→ EXTRAIT DU DOCUMENT

----

Parmi ces prisonnières figurait Somayeh Rashidi, arrêtée en avril 2025 pour avoir inscrit des slogans de protestation sur les murs de Téhéran, selon l’organisation HRANA (Human Rights Activists in Iran). Rashidi est décédée à l’hôpital le 25 septembre, dix jours après avoir été transférée au centre hospitalier Mofatteh de Varamin, à la suite d’une crise convulsive survenue en détention. Le même jour, l’agence judiciaire officielle Mizan a confirmé la mort d’une détenue identifiée par les initiales « S.R. ».

Des médecins ont attribué sa dégradation irréversible à un retard fatal dans sa prise en charge médicale, selon des sources citées par HRANA. En prison, Somayeh Rashidi était parfois incapable de marcher ou de s’occuper d’elle-même, mais les autorités, bien que pleinement conscientes de son état, lui ont refusé tout traitement adéquat, lui administrant à la place des sédatifs et médicaments psychiatriques qui ont aggravé ses symptômes. Lorsque sa santé s’est brutalement détériorée le 15 septembre, au point que d’autres détenues ont dû la transporter à la clinique, des responsables l’ont accusée de simuler sa maladie, ont rapporté des sources à Human Rights Watch.

----

→ DONNÉES FOURNIES
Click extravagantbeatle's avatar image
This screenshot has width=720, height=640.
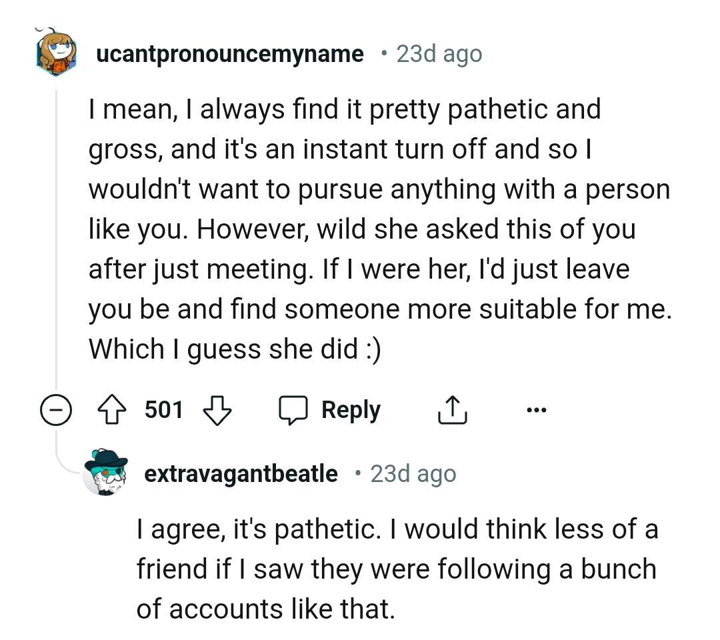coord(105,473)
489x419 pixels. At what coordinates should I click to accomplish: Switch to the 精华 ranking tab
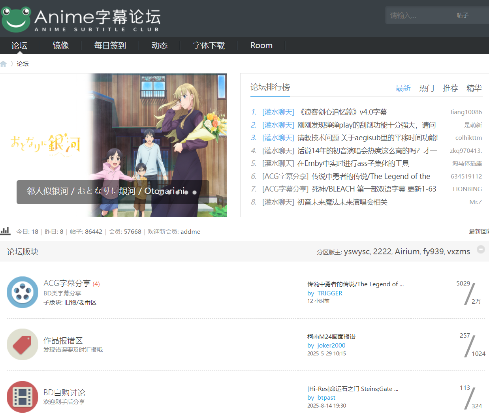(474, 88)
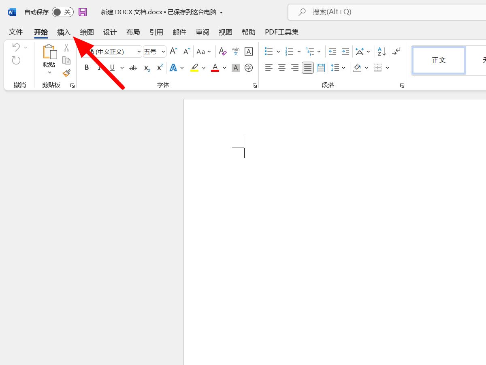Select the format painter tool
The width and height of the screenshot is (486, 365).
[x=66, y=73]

----

→ CONSIGNE 1
D'après l'extrait du document, à quelle date Somayeh Rashidi est-elle décédée à l'hôpital ?
→ CONSIGNE 2
Selon l'extrait du document, pourquoi les symptômes de Somayeh Rashidi se sont-ils aggravés en prison ? Répondez en une à trois phrases.

→ RÉPONSE ATTENDUE 1
Elle est décédée le 25 septembre.

→ RÉPONSE ATTENDUE 2
Les autorités, bien que pleinement conscientes de son état, lui ont refusé tout traitement adéquat. Elles lui ont administré à la place des sédatifs et des médicaments psychiatriques, qui ont aggravé ses symptômes.